Build Folder-Based Agents with Layered Context
Point any LLM like Claude Opus at a project folder to instantiate a specialist agent: the folder provides all necessary context, turning a general model into an expert without re-explaining basics each time. Core components include a CLAUDE.md file defining conventions (e.g., Rails naming, deploy workflows, database patterns), docs/developer-docs/ for architecture reports and pipelines, docs/runbooks/ and docs/investigations/ for operational memory from incidents, and .claude/agents/ for refined specialists like reviewers or planners.
Specify a reading order—e.g., CLAUDE.md first, then architecture doc, system reports, prompts—to ensure consistent onboarding. Separate folders create distinct agents: ~/cora/ for feature building (inherits full app code and knowledge), ~/cora-agent/ for ops (no production code; includes skills for AppSignal error querying, Render log tailing, Postgres read-replica access, Intercom ticket reading, GitHub deploy correlation, plus bin/ daemons for scheduling/inbox/health, postmortems, and deploy journals). This yields role-specific behavior: Rails engineer in one folder, ops engineer in another, all on the same model.
Result: Agents inherit months of compound engineering accumulation, enabling reliable work without swarms' coordination overhead. Anthropic research confirms multi-agent setups with Opus lead + Sonnet subs outperform single Opus by 90% on research but burn 15x tokens and struggle on coding's fewer parallel steps.
Scale with File-Based Dispatch Layer
Manually juggling 44 agents across folders overwhelms humans (fine at 5 tabs, unsustainable at 44). Build a lightweight Ruby daemon as dispatch layer: watches a spawn-request directory, routes via file-based messaging (no custom protocols/networking). Workflow: /orchestrate "Fix GitHub issue #1765" spawns lead agent to decompose into subtasks (written as files); daemon assigns to appropriate folder-workers; workers report via files; daemon polls status every 60s.

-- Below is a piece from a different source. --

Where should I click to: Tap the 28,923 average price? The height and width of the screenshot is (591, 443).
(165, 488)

Key commands replace 20 tabs:
- /hey: Morning briefing scans projects for completed/errored/blocked tasks + high-priority issues, giving full attention map across codebases/ops/orchestration.

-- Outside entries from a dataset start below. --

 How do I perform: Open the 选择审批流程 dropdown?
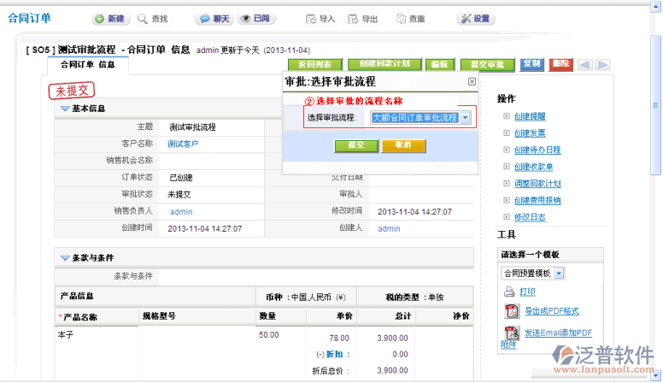click(x=466, y=118)

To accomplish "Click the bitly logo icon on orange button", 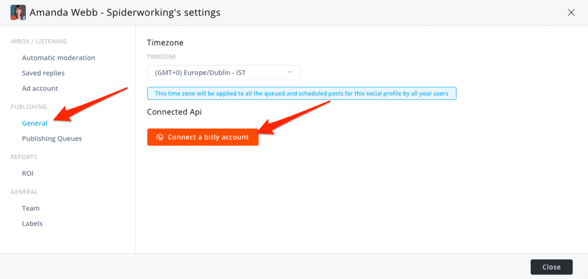I will point(160,137).
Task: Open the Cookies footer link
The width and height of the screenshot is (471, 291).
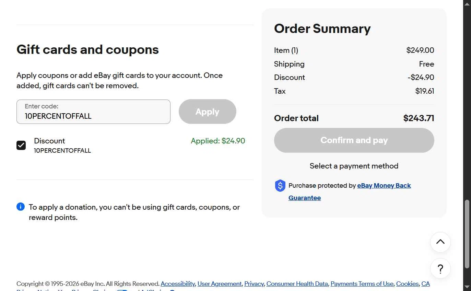Action: pyautogui.click(x=407, y=284)
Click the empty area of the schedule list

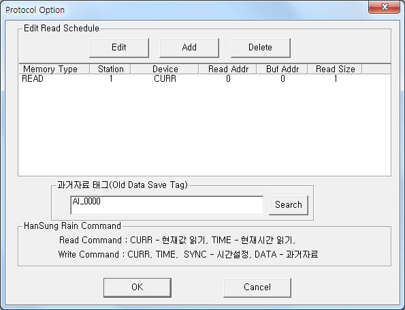coord(204,129)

- /orchestrate: Delegates to context-aware workers; outputs PRs/GitHub comments for async review.
Monitor via tmux panes for live agent views and agent-tree dashboard (statuses: working/waiting/done/error). Humans retain control: decide tasks/routes, review outputs—dispatch just tracks.

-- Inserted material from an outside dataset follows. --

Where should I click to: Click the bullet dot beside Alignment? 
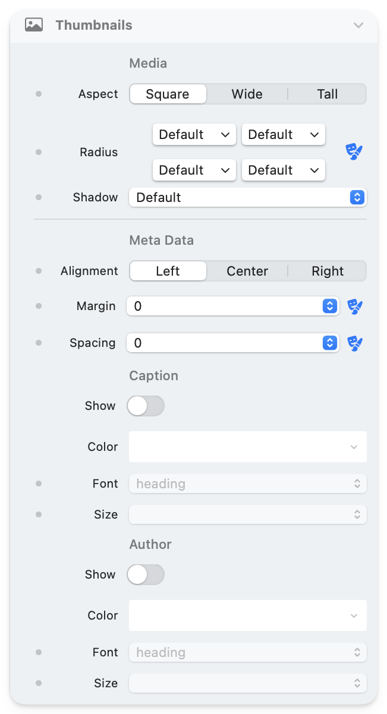(39, 271)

Avoid Failures by Building Trust First
Scale exposes issues: encoding bugs (e.g., em-dashes/curly quotes crash US-ASCII daemons), context drift (stale/dupe tasks requiring manual prune), agent stalls (indefinite 'working' from API floods/input waits). Core rule: Never 'vibe orchestrate'—mimic vibe-coding pitfalls. For new projects: Manually setup folder, iterate compound engineering loop (plan/use/trust), run flows yourself until predictable, then dispatch. Skipping yields dupe PRs/issues.
Trade-offs: Folders scale simply (no Rube Goldberg swarms after 3 months failure), but demand upfront investment in context. Future: Pairs with managed services like Anthropic's Claude Managed Agents for sandboxing/state/tools, focusing humans on specialization.